Voltamos ao trabalho, agora em pequenos grupos, elaborando um plano de aula para a exploração do poema de Drummond: Cidadezinha Qualquer. Foi um momento muito rico.Todos trabalharam com entusiasmo e socializaram o planos ( com louvor! ). No final, eu apresentei, como forma de enriquecimento, os passos da aula que apliquei no 1°. Ano do ensino médio, com o referido texto.Mostrei as conclusões dos alunos e ouvi os cursistas. Falamos da busca do sentido do texto e passamos por caminhos como: gêneros e tipos textuais, inferências sobre a intencionalidade do autor, informações sobre Itabira, biografia de Drummond, forma do poema, estrutura sintática, etc.Até a cantineira parou para ouvir e no final fez comentários, provando que o conhecimento prévio do leitor é importante no processo de busca do sentido do texto.

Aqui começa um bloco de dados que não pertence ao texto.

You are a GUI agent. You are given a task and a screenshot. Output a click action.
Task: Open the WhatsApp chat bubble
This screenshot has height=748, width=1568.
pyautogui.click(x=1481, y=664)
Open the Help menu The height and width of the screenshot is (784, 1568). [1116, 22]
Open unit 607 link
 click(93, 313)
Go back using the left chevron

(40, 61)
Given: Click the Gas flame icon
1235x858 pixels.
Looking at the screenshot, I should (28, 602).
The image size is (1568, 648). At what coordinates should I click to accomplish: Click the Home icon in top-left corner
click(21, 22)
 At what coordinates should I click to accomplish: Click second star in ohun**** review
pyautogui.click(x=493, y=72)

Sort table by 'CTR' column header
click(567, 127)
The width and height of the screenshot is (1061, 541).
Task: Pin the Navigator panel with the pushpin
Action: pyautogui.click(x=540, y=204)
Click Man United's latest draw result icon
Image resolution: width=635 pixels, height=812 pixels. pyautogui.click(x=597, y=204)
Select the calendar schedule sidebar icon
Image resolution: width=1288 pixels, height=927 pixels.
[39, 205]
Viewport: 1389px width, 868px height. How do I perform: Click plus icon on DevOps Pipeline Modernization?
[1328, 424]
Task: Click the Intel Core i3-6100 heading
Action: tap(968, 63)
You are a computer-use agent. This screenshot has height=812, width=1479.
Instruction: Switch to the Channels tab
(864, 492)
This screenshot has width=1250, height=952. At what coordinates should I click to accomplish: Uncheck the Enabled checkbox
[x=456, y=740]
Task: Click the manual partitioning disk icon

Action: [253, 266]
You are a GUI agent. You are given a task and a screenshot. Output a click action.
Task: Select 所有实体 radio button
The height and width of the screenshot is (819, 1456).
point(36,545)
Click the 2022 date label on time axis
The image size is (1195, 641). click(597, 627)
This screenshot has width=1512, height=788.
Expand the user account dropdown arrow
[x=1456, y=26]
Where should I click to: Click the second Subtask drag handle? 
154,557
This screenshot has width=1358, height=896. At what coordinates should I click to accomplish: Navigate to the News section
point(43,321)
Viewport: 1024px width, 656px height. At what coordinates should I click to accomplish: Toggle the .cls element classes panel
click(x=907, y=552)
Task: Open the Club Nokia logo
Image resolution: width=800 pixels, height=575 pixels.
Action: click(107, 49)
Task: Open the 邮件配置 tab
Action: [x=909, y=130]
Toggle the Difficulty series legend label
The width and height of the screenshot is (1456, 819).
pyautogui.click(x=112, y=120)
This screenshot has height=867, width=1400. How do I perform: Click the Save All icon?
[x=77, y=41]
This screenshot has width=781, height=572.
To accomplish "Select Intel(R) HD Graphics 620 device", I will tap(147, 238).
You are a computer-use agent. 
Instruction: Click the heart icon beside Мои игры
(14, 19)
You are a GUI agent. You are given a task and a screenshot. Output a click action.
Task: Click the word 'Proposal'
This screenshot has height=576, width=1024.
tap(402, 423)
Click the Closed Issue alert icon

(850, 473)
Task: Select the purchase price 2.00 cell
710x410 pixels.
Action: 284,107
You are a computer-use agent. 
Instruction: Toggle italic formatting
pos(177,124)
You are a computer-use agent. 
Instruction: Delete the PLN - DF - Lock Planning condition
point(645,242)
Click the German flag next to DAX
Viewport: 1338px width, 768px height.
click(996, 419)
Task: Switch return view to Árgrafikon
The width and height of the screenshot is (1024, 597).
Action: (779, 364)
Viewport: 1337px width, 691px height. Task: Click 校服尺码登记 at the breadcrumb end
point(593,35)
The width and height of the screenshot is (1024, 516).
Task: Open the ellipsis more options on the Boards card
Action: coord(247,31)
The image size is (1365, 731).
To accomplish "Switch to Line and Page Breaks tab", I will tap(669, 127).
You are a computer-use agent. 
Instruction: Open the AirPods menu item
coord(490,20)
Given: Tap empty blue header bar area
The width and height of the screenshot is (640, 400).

A avaliação final apontou a oficina como muito proveitosa e prática: o ambiente acolhedor, liberdade de expressão, troca de experiências capazes de mudar a nossa prática.Disseram que a formadora é animada e entusiasmada e que consegue fazer a turma trabalhar.Concordo, mas preciso fazê- los trabalhar ainda mais, com naturalidade, sem ansiedade. Chegaremos lá!

Retomamos a discussão sobre projetos.Alguns já estão sendo estruturados, outros ainda estão na fase inicial. Em agosto, nos plantões, dedicar- me- ei exclusivamente a atender aos professores com dificuldades nesse sentido.

Olhamos os portfólios. Fizemos uma foto e os cursistas trocaram informações e experiências sobre os mesmos.Alguns comentários e observações foram feitas para que os cursistas possam desenvolvê- los com eficiência.

Antecipamos o conteúdo do próximo encontro “Mergulho no Texto” e lembramos a necessidade da leitura cuidadosa da TP.

Ah! A cursista Sônia reclamou do pouco tempo das oficinas. Há muito o que discutir e o tempo ‘ voa’. Precisamos ser artistas para priorizar o debate e conduzi- lo de forma produtiva. Também o tempo entre as oficinas (15 dias) não está sendo satisfatório. O professor precisa estudar as unidades (conteúdo) antes de aplicar as atividades para os alunos e o tempo tem sido um dificultador.

Encerramos com uma pequena mensagem, que não foi lida no encontro.Cada um levou para casa uma mensagem de incentivo,falando da importância de trabalharmos em equipe.

Valeu!!!

Um comentário:

  1. Oi Bernadete,que bom que você gostou do meu blog.Por aqui estamos um pouco atrasadas , mas devagar chego lá.
    Quanto a cor do blog, você acertou...rsrs além de ser a cor que mais gosto é de esperança também.